Há, portanto, necessidade de direcionar-se todas as regras hermenêuticas para garantir-se a plena aplicabilidade e efetividade dos direitos humanos fundamentais perante as Comissões Parlamentares de Inquérito.

Portanto, as previsões constitucionais, e em especial na presente hipótese o direito ao silêncio, de maneira a não se poder forçar o investigado a produzir provas contra si mesmo, em respeito ao princípio da dignidade humana, definido como objeto de proteção dos direitos humanos fundamentais e um dos princípios fundamentais da República, não são meros enunciados teóricos desprovidos de coercibilidade jurídica. Muito pelo contrário, a Constituição possui supremacia incondicional em relação à todo ordenamento jurídico e força normativa inquestionável, devendo suas previsões servirem de princípios informadores obrigatórios na atuação do Poder Público, no âmbito de todos os Poderes de Estado.

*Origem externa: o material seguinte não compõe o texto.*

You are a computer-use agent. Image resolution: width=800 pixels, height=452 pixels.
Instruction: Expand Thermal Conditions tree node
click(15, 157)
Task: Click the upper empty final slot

Somente com a pleno respeito ao princípio da dignidade da pessoa humana poderemos almejar a conquista da verdadeira “liberdade”, projeto maior de um Estado Democrático de Direito. Sem respeito à dignidade da pessoa humana não haverá Estado de Direito, desaparecendo a participação popular nos negócios políticos do Estado, quebrando-se o respeito ao princípio da soberania popular, que proclama todo o poder emanar do povo, com a conseqüência nefasta do fim da Democracia.

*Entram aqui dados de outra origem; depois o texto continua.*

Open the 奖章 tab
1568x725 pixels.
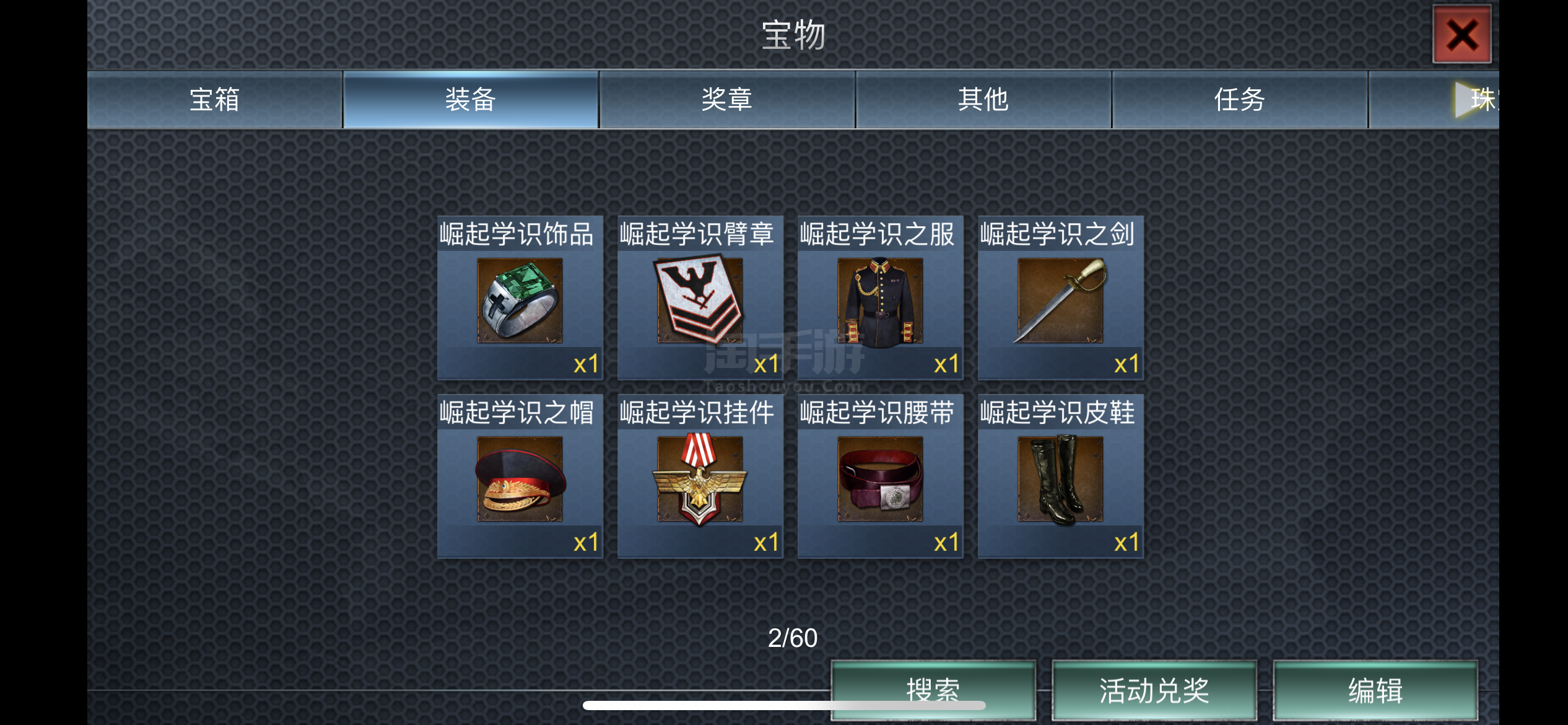coord(727,99)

Exige-se, pois, que as autoridades do Poder Público, em todas suas áreas de atuação, seja na distribuição da Justiça, seja na fiscalização realizada pelo Poder Legislativo, inclusive por meio de Comissões Parlamentares de Inquéritos, seja na elaboração de leis e atos normativos, paute-se pelo pleno respeito ao princípio da dignidade da pessoa humana, sob pena de flagrante inconstitucionalidade de suas condutas e perda da legitimidade popular que sustenta seus cargos e mandatos políticos.

Notas de Rodapé:

1. Conferir sobre a Impossibilidade de condenação ser baseada em silêncio do réu no ato do interrogatório: TJ/SP – relator: Celso Limongi, Apelação criminal n° 149.145-3 – Taubaté – d. 14.07.94.

2. Nesse sentido: STF – 1ª T – HC n° 69.818/SP – rel. Min. Sepulveda Pertence, Diário da Justiça, Seção I, 27 nov 1992, p. 22302.

3. RJDTACrim, 25/173.

4. STJ – Ementário, 10/671; STJ – 6ª T – HC nº 2.571-7/PE – rel. Min. Pedro Acioli – Ementário, 10/671; RJDTACrim, 28/215.

5. STF – 1ª T – HC n° 68929/SP – rel. Min. Celso de Mello, Diário da

Justiça, Seção I, 28 ago 1992, p. 13453.

6. TJ/SP – Rel. Euclides de Oliveira, Apelação Criminal n° 136.167-1 – Moji-Guaçu, decisão 31-1-92).

7. STF – HC n° 75.287-0/DF – medida liminar – Rel. Min. Maurício Corrêa, Diário da Justiça, Seção I, 30 abr. 1997, p. 16.302.

8. Presidência do Tribunal de Justiça de São Paulo, Des. Dirceu de Mello, Suspensão de Execução de medida liminar n° 48.640.0/1 (31-3-1998).

9. TJ/SP – Órgão Especial – Agravo regimental n° 48.640-0/3-01 – Rel. Des. Dirceu de Mello, decisão: 29-4-98.

10. HÄBERLE, Peter. Hermenêutica constitucional. Porto Alegre: Sérgio Antonio Fabris, 1997. p. 11.

11. Conferir a respeito decisão da SUPREMA CORTE NORTE AMERICANA – CASO: Watkins v. United States, 354 US 178 (1957). Relator o Chief Justice Warren. Vencido, o ministro Clark

(8 x 1) – Nesse precedente, Watkins se recusara a responder perguntas relativas aos associados do Partido Comunista de 1942 a 1947.

12. Cf., nesse sentido, decisões da Corte Suprema dos EUA: Sweezy v. New Hampshire, 354 US 234 (1957); Wieman v. Updegraff, 334 US 183 (1952); Barenblatt v. United States, 360 US 109 (1959); Uphaus v. Wyman,360 US 72 (1959).